Floyd expects his defense will cost him over $2 million dollars. I have no idea how much it's going to cost the USADA, but we're paying the fees for them to draw this process out, and for an unfair "Un-American" system. Floyd has to prove he's innocent... they do not have to proof he's guilty. The accusation is enough for them.
Sadly, even if the case IS thrown out, or if they do not strip him of his title, the stigma will follow him forever.
(*foolproof in science doesn't exist. Actually, I don't think there's anything in life that is foolproof... especially if the human element is involved. Mistakes happen).
Tonight is Matt's racing team fundraisor at the Iron Hill Brewery. They sold out of tickets, and we're thrilled at the great response. I will say that this is an expensive, time consuming hobby for Matt. The guys that do these amatuer races are passionate. The amount of hours they train. The amount of money they spend. It's a passion that I can relate to (I, afterall, do collect yarn). So my heart is breaking for Floyd and his family... because I know that he just wants to ride his bike. It doesn't matter if you're a seasoned professional, or just a local Cat 3 rider. It's about getting out there and riding and racing.
So if I still have your attention, I'll talking Knitting (hey, it IS called "Knitting Park", not "Cycling Park"... hell, I don't even own a bike. Matt and I have a deal: I'll start riding if he starts knitting).

### Available data

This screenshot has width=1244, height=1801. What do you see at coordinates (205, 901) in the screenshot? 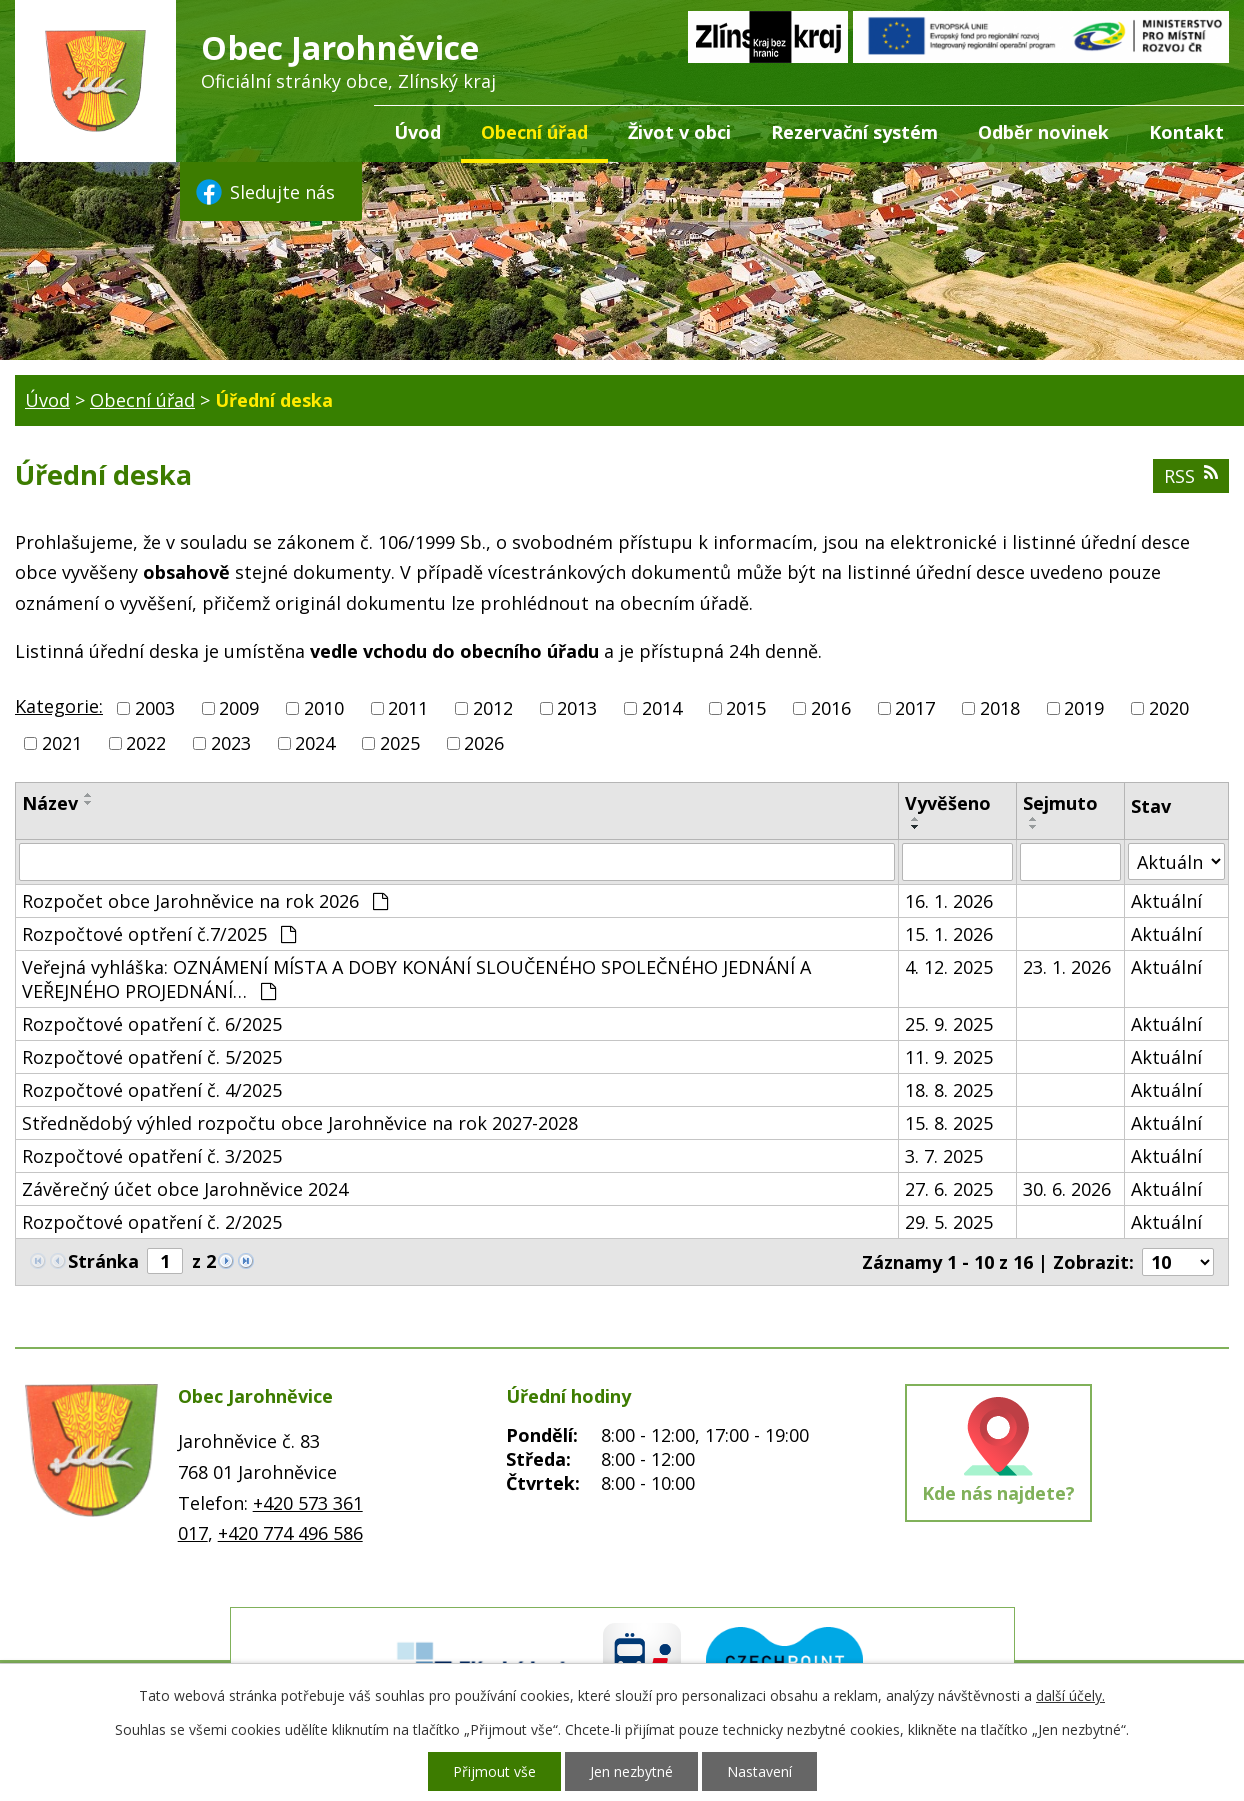
I see `Rozpočet obce Jarohněvice na rok 2026` at bounding box center [205, 901].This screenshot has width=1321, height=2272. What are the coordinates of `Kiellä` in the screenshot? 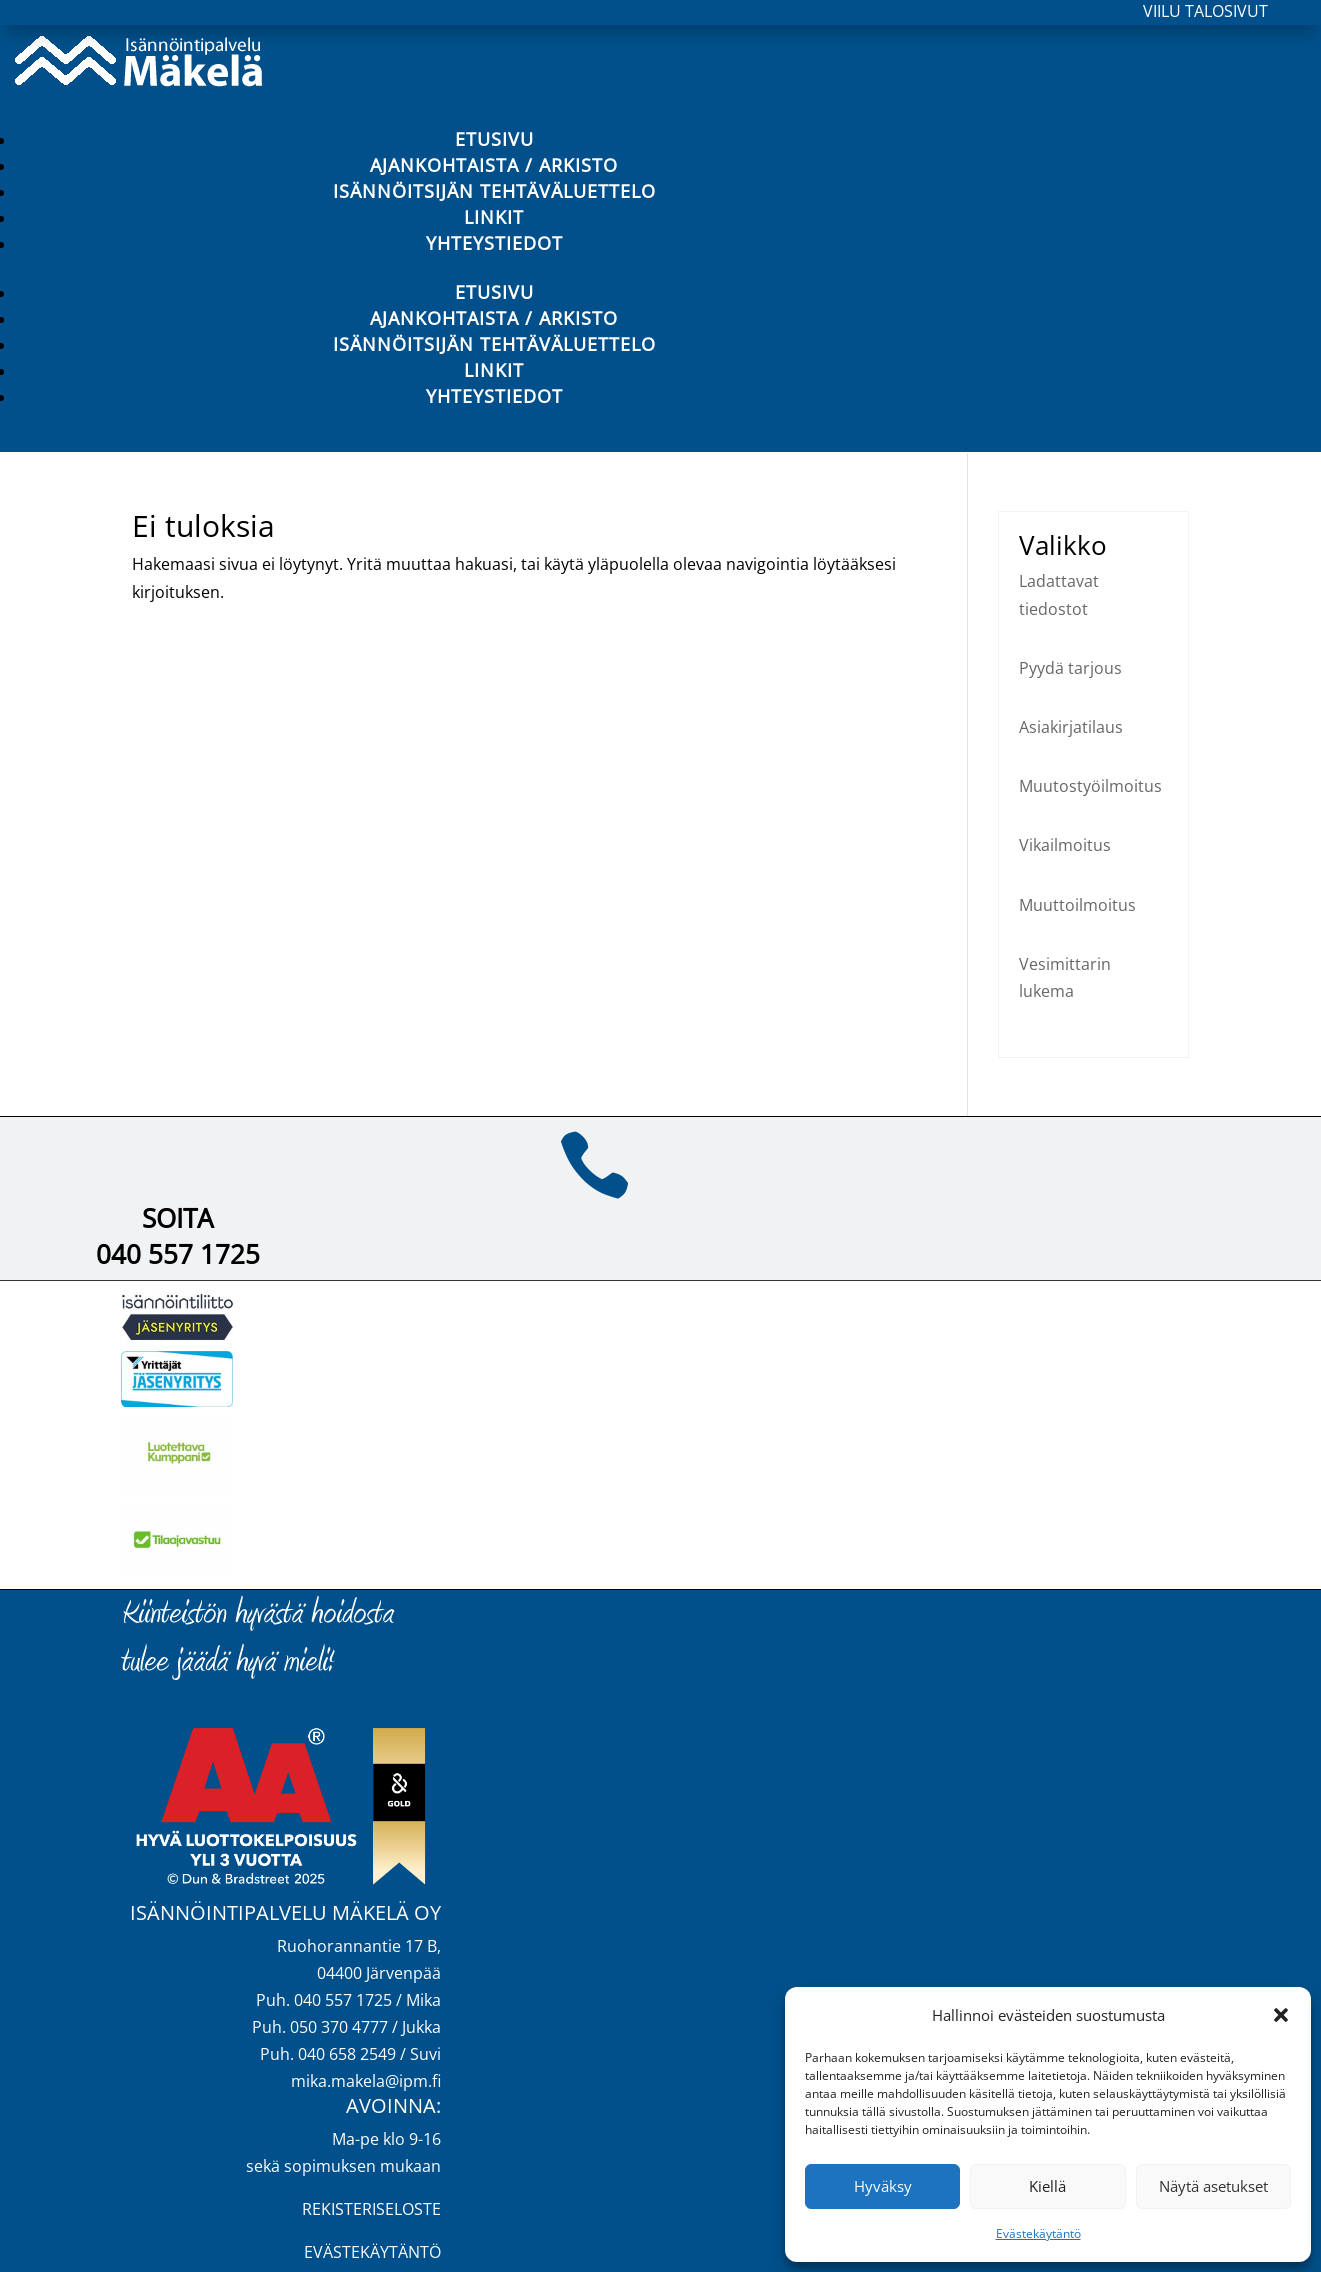 It's located at (1047, 2186).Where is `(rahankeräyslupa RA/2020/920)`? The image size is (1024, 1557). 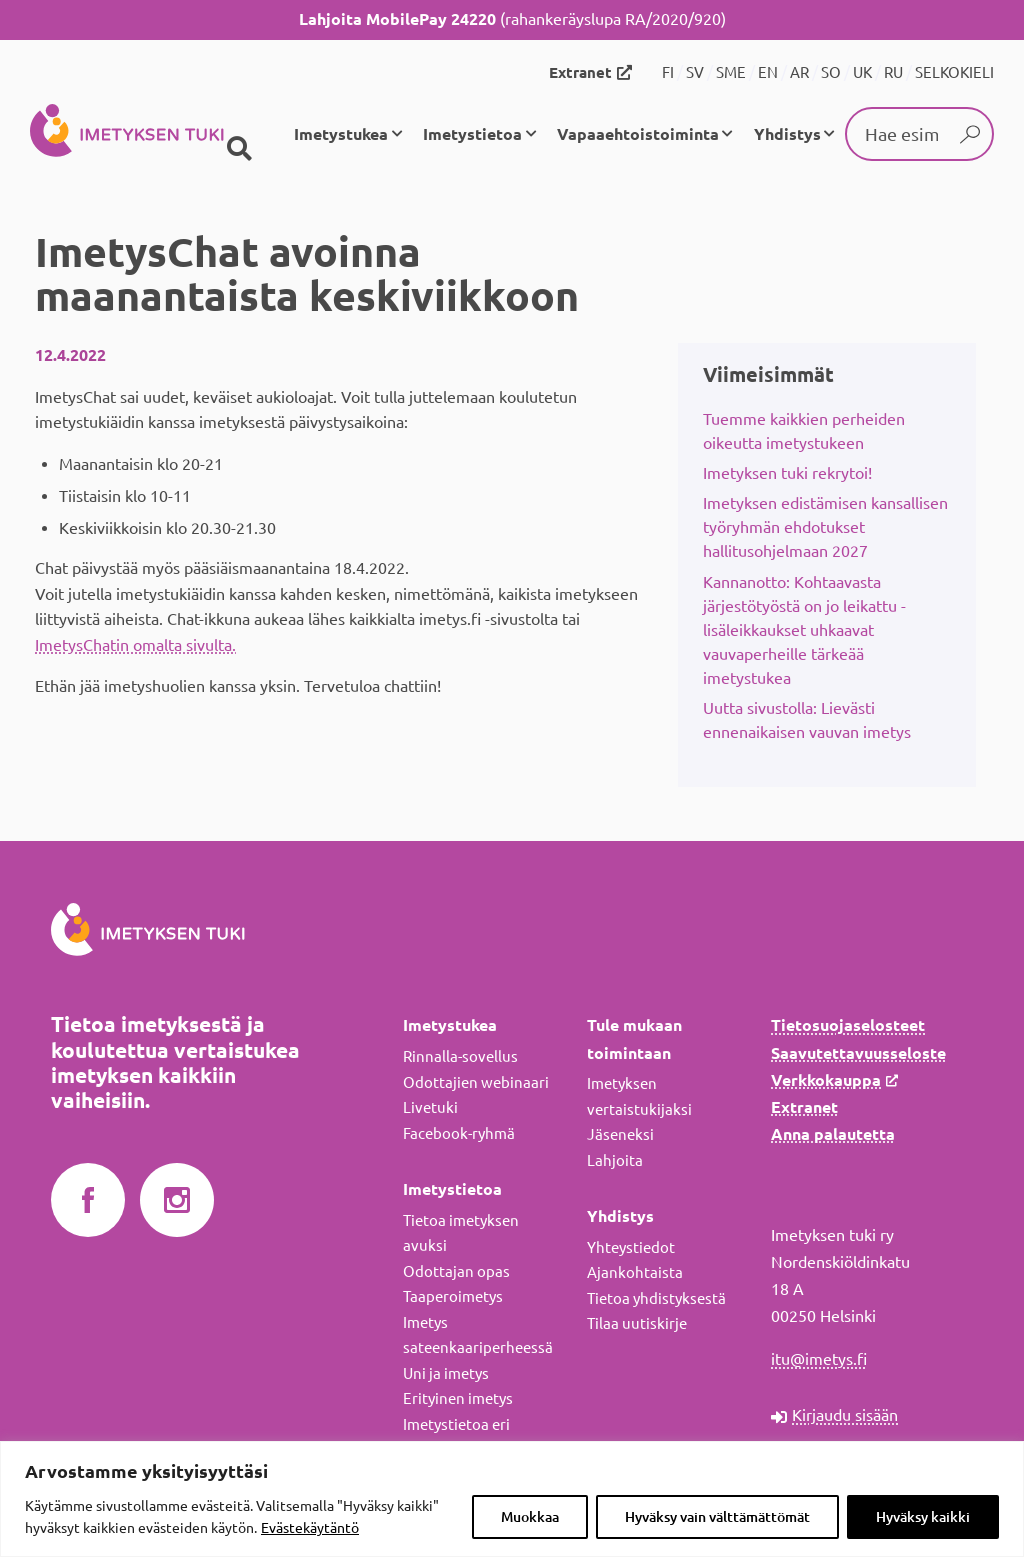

### Problem details
Reproduce verbatim the portion of the blog excerpt above between "Floyd expects his" and "involved. Mistakes happen).", inclusive.

### The solution
Floyd expects his defense will cost him over $2 million dollars. I have no idea how much it's going to cost the USADA, but we're paying the fees for them to draw this process out, and for an unfair "Un-American" system. Floyd has to prove he's innocent... they do not have to proof he's guilty. The accusation is enough for them.
Sadly, even if the case IS thrown out, or if they do not strip him of his title, the stigma will follow him forever.
(*foolproof in science doesn't exist. Actually, I don't think there's anything in life that is foolproof... especially if the human element is involved. Mistakes happen).